Après un premier tome (Queen & Country : Opération Terre brisée) qui permettait de suivre deux enquêtes, l’une au Kosovo et l’autre en Afghanistan, et un deuxième volet (Queen & Country : Opération Crystal Ball) relatant le démantèlement d’un réseau terroriste passant par les Balkans et le Moyen-Orient, Queen & Country : Opération Blackwall se déroule plus près de chez nous. Délaissant le terrorisme international au profit du monde pas beaucoup plus reluisant (et parfois intimement lié) des affaires, cette histoire d’espionnage industriel est surtout marquée par son caractère plus personnel.
Si cette série repose sur des récits indépendants, l’évolution psychologique des personnages au fil des aventures constitue cependant l’un de ses principaux intérêts. En développant cette mission mêlant sexe, mensonges et chantage, en parallèle avec la relation amoureuse qu’entretient Tara avec son collègue vigie pour des raisons souvent mauvaises, Greg Rucka démontre une nouvelle fois son talent de scénariste. Comme dans son autre série, Gotham Central, l’auteur fait déteindre les éléments de chaque enquête sur la vie privé de ses protagonistes.
L’autre atout de cette saga est l’environnement ultra-réaliste dans lequel évoluent les personnages. Le quotidien des sections spéciales britanniques, fait de stress, dépressions, difficultés hiérarchiques et relations tendues, se situe à mille lieues de la vie luxueuse menée par 007, le plus célèbre des agents de la couronne. En soulignant l’incompatibilité totale entre ce job hors normes et une relation affective normale, l’auteur donne beaucoup de profondeur à cette intrigue au demeurant assez classique. Le graphisme noir et blanc de Jason Alexander vient parfaire cette impression de réalisme. En multipliant les non-dits, les regards implicites et les longues pauses, il retranscrit parfaitement les sentiments de ses héros. Le style plus sombre du dessinateur, par rapport à ses prédécesseurs, renforce d’ailleurs l’aspect torturé des différents caractères.

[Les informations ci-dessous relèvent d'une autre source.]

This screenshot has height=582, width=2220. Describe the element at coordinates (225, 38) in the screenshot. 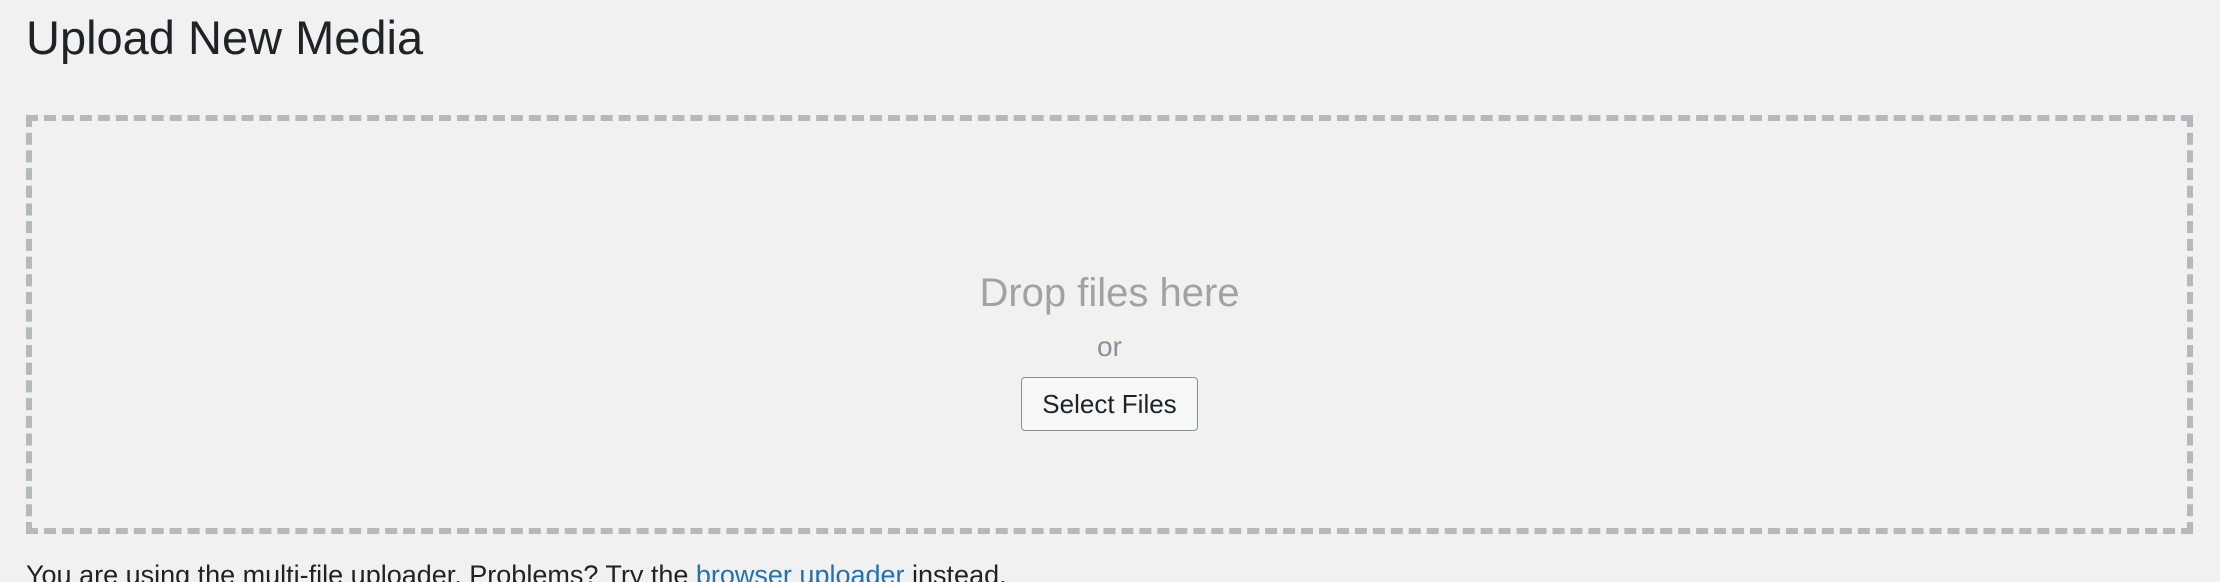

I see `page-title: Upload New Media` at that location.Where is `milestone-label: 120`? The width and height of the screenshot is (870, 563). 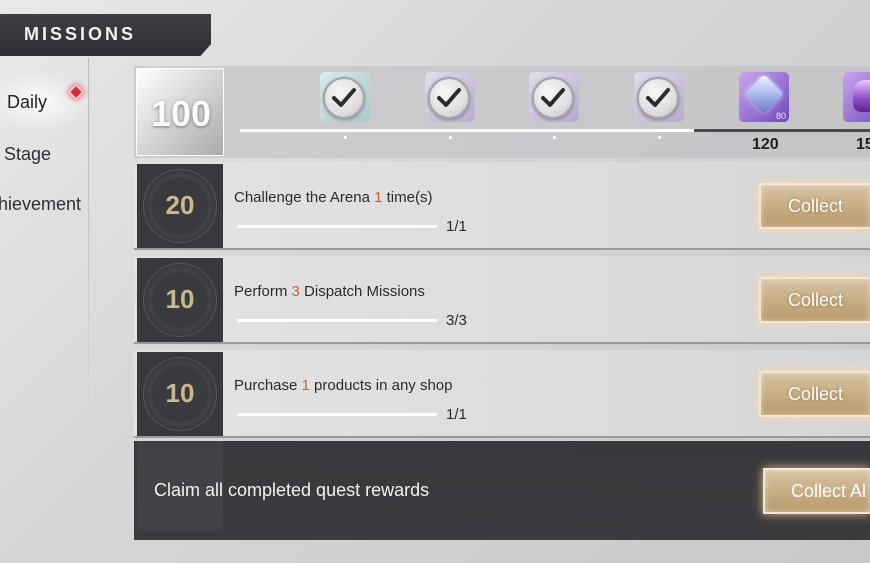
milestone-label: 120 is located at coordinates (766, 144).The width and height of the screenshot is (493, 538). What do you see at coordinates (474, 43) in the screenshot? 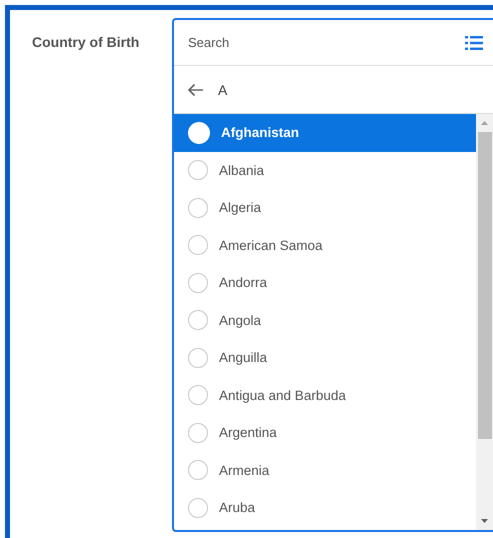
I see `list-icon` at bounding box center [474, 43].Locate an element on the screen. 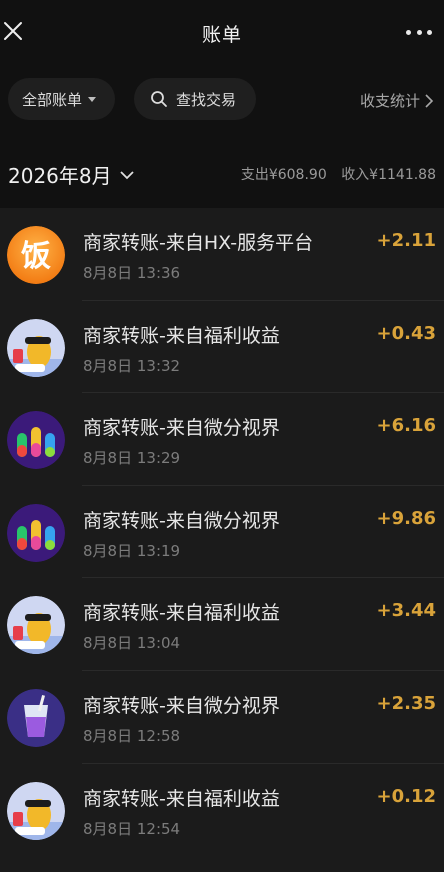  stats-link: 收支统计 is located at coordinates (397, 100).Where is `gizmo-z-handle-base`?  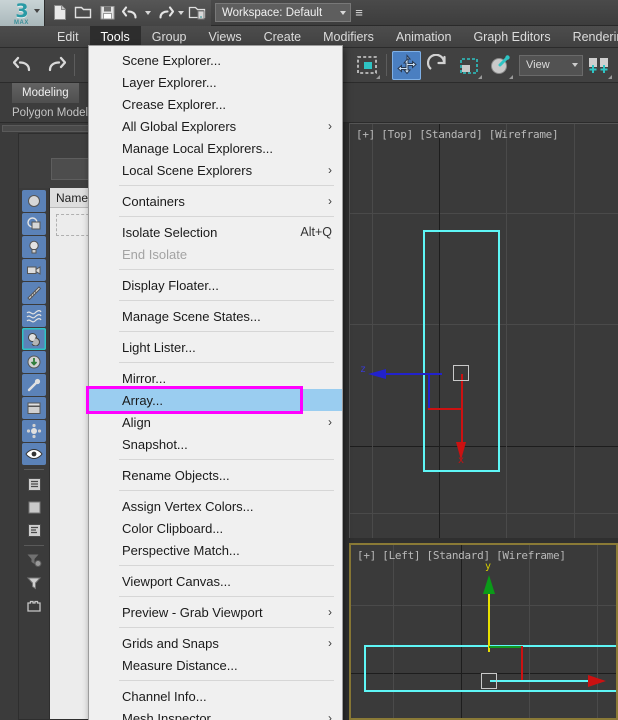
gizmo-z-handle-base is located at coordinates (446, 409).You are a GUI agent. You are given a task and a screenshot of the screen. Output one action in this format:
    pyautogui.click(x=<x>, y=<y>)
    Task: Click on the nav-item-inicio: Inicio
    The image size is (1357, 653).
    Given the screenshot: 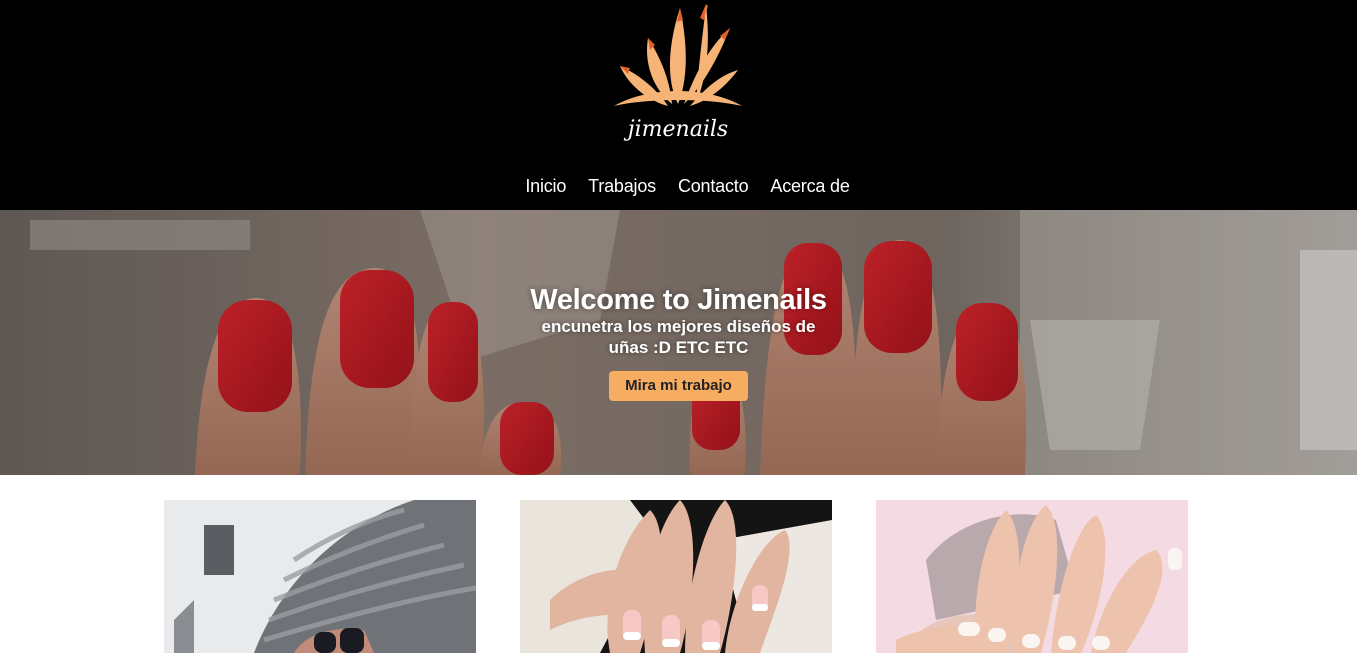 What is the action you would take?
    pyautogui.click(x=546, y=186)
    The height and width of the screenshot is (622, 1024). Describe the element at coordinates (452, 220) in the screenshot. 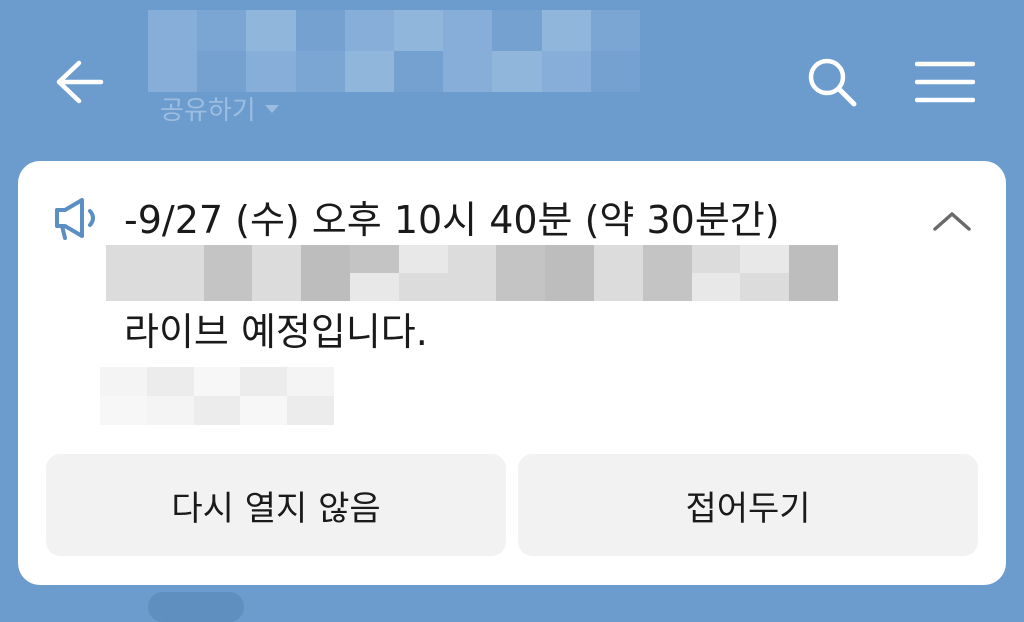

I see `notice-schedule-text: -9/27 (수) 오후 10시 40분 (약 30분간)` at that location. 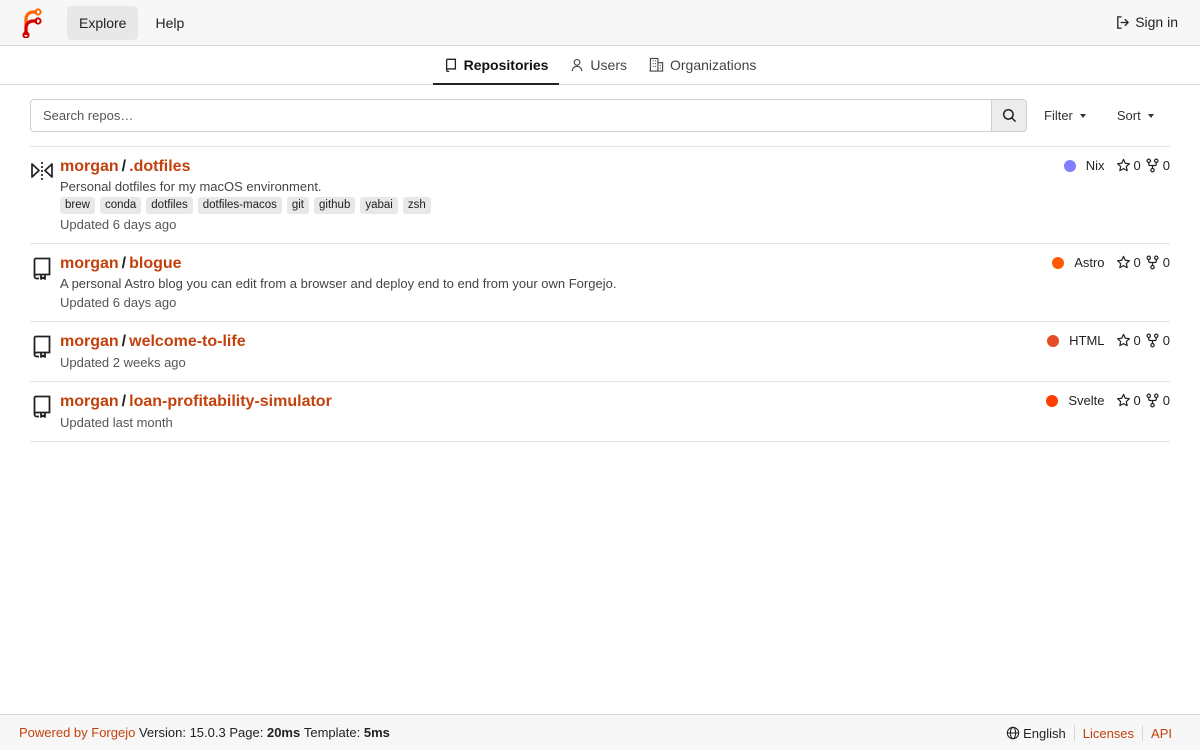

Pendant que Tara Chase continue de protéger les intérêts de Sa Gracieuse Majesté, l’amateur de récits d’espionnage trouve le sien dans la fréquence de publication entretenue par Akileos, avec pas moins de cinq excellents albums en seulement huit mois.
Les avis
voltaire
Le 18/11/2008 à 20:09:42
De méchants agents de la DGSE font chanter un gentil industriel britannique pour l'obliger à implanter son usine en France. Voilà qui risque de priver les Midlands de plusieurs centaines d'emplois. Mais l'quipe des vigies est là en la personne de Tara Chace.
Le traitement n'est pas très original et je me demande encore comment Tara aurait pu mettre la main sur le personnage clé de l'histoire sans le secours de son scénariste, c'est dire.
Mais ce qu'il y a d'intéressant dans cette série est de montrer que les "services" comme on les appelle pudiquement s'occupent aussi des affaires économiques. Ce qui est aussi très intéressant c'est qu'on voit de plus en plus de Français comme méchants dans différents flms, romans et BD.
Merci MM. Bush et Rove. Comme disait Voltaire (le vrai) : "Médisez, médisez, il en restera toujours quelque chose."